# Tomato-Basil/Parmeson Fatty with Qview



## erain (Mar 22, 2009)

was at the market fri after work and ran into a bunch of fresh hydroponic grown tomatos i had heard about. grown localy but had never tested yet. last summer i made this fatty from garden tomatoes and it was super. found everything i neded at the store so will give it a shot and see how it compares.

Here is the layout, just used some bulk sausage, laid some mozzerella slices on the rolled out material,tomatoes thinly sliced, 2 rows of mozzerella cheese, one row of parmeson-i think you can tell its in the center and to the right. fresh basil and some diced sweet bell pepper. 


roll and a bit of bacon weave.


at aprox 150 deg.


Here we are finished, if ya like maters, cheese, basil, and sausage, you need to try this one. Kinda just made it up last summer with tomatos and basil from the garden and is one a the best fatties i have ever had. 


Is this sick or what!!!


thanks for checking my pics


----------



## irishteabear (Mar 22, 2009)

That looks delicious!  I will definitely be making one of those soon, Erain.  Thanks for sharing the idea!


----------



## sumosmoke (Mar 22, 2009)

DRRROOOOLLLL all over my keyboard ... that is so dang good looking I swear I can smell it on this side of the monitor ... Excellent work as always, erain!!


----------



## pineywoods (Mar 22, 2009)

Looks awesome!!


----------



## rivet (Mar 22, 2009)

Man o man, Erain! That was awesome...now you have me with yet another recipe for this summer's vegetable garden material! I think I'm going to get fat (ter) this summer


----------



## fire it up (Mar 22, 2009)

Looking good erain!  Man I can't wait for the garden this summer.  Making sure I save this page to make sure I don't forget.  Might have to go to the market for things to try it earlier but fresh from the garden is always better.
One strain I am trying this year are called Black from Tula, they are supposed to have a rich and smoky flavor to them, can't wait to see how they turn out in smoked dishes.
Oh, and points on the fattie, making me hungry now.

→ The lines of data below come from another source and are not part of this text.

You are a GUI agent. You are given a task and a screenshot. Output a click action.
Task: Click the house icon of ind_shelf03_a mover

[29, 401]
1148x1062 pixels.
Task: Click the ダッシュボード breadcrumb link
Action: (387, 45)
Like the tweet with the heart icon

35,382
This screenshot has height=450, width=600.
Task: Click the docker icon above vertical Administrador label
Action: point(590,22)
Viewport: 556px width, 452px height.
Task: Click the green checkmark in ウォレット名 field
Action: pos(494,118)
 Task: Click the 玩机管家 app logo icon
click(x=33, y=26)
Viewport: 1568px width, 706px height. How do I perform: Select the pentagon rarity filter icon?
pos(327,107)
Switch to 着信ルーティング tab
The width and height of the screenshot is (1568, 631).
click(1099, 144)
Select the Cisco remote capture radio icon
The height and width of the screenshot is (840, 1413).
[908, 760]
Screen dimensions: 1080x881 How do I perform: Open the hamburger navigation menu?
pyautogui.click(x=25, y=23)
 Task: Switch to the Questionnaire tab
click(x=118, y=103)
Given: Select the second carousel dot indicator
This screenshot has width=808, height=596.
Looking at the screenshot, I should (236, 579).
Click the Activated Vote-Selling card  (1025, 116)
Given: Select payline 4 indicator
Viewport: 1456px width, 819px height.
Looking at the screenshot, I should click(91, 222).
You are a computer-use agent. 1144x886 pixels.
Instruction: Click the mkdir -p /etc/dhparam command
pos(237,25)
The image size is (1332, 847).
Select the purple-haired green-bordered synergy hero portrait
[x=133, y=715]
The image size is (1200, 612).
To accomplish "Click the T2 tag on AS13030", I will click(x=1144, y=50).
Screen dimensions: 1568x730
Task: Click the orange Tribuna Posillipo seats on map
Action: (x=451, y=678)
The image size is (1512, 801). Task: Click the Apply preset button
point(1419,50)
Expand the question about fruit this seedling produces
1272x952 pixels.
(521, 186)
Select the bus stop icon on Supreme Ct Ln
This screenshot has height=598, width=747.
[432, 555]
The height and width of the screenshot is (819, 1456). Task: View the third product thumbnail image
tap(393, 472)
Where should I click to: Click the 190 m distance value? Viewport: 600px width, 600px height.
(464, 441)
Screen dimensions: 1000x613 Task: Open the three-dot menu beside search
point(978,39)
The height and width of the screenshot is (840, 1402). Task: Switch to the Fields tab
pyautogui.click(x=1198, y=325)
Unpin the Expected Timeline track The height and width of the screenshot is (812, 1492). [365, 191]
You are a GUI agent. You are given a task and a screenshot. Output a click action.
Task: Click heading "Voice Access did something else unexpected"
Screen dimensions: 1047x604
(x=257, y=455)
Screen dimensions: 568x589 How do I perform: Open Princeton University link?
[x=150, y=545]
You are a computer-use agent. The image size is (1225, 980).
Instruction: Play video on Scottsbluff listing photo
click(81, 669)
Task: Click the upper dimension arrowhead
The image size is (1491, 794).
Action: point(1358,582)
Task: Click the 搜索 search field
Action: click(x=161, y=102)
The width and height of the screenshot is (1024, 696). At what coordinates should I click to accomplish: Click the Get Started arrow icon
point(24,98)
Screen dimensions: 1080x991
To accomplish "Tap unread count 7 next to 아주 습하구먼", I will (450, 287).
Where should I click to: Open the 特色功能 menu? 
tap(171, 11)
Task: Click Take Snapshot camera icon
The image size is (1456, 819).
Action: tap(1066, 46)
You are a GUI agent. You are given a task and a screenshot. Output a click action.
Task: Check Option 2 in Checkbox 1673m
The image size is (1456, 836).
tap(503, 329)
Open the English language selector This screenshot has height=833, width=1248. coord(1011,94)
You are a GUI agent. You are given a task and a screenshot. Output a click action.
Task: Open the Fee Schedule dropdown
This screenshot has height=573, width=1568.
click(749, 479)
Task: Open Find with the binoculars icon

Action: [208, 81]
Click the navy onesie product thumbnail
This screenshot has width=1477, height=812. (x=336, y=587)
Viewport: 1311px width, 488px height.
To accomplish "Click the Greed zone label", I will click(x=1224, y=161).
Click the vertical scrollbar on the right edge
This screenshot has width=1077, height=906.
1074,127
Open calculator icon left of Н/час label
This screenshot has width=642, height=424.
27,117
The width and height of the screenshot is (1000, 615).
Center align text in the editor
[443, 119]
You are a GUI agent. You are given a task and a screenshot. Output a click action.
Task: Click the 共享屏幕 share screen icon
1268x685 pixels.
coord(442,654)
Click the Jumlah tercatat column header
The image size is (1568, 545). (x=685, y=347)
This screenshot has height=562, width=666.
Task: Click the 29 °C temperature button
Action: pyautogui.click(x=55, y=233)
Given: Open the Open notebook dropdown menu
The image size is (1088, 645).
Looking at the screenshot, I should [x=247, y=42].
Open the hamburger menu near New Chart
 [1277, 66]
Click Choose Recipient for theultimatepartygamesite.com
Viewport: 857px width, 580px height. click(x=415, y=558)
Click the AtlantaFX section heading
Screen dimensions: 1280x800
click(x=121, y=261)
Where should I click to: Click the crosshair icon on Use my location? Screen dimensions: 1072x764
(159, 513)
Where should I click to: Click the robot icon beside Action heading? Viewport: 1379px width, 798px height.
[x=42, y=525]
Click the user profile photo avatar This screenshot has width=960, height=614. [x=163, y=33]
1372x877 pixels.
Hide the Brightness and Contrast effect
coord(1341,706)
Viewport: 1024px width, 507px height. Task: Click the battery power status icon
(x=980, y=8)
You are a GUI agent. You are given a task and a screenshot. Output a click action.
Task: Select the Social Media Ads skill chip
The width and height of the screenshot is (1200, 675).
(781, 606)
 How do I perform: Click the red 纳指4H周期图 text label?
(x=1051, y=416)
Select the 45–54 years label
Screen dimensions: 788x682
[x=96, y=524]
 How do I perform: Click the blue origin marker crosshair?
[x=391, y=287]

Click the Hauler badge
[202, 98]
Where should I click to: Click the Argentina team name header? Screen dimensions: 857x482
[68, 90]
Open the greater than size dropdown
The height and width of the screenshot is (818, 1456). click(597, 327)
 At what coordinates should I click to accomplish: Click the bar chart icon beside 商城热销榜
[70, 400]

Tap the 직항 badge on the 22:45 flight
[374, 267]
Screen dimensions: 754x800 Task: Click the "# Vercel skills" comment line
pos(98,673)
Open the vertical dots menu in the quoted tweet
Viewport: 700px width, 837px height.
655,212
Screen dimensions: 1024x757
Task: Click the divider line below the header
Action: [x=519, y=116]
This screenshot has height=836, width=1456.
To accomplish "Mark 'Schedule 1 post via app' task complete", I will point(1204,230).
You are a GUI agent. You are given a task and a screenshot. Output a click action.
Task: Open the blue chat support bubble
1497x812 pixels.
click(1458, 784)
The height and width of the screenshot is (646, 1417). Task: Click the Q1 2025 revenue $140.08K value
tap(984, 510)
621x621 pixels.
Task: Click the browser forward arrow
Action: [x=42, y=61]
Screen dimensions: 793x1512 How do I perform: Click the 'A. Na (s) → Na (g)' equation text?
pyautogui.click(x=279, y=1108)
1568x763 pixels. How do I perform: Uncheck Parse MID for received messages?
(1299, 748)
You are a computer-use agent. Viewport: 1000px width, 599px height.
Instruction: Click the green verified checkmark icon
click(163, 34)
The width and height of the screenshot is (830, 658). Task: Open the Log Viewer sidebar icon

pic of black from tula tomato


----------



## smokin for life (Mar 22, 2009)

STOP!!!!!!! You're killing me!!!! one question,,,how do you wrap the bacon????
That looks so cool, and I bet it stays on better also.


----------



## elde (Mar 22, 2009)

Check out the stickies at the top of the forum.


----------



## the dude abides (Mar 22, 2009)

As always, great job.  Nice camera too.  My picts get blurry when I try and get that tight.  I did 2 fattys yesterday.  Will post the picts tomorrow.   But I've got a new favorite!


----------



## erain (Mar 22, 2009)

two years ago i had some cherokee purple maters which looked simalar to the ones in your pic, guessing they have a website eh. i got to get some of them seeds they look freaking awesome. thanks for that!!!!


----------



## fire it up (Mar 22, 2009)

erain, I have some cherokee purple growing this year as well, have never tried them but they are supposed to be excellent, and growing tomatoes in Jersey (sorry if I seem biased) have the best flavor out of any tomato I have ever tried anywhere.  We are the garden state after all.  I also have Ramapo(rediscovered Jersey variety lost for 20 years), Moreton, Hillbilly, Giant Pink Oxheart, Delicious, Behemoth King, Black Brandywine, Big Rainbow, Bull's Heart, Big Boy and German Giant varities growing.
Not sure how well outdoor planting works up in Minnesota but if it isn't too late and you would like a few to grow just send me a private message, I have a few extra seeds.


----------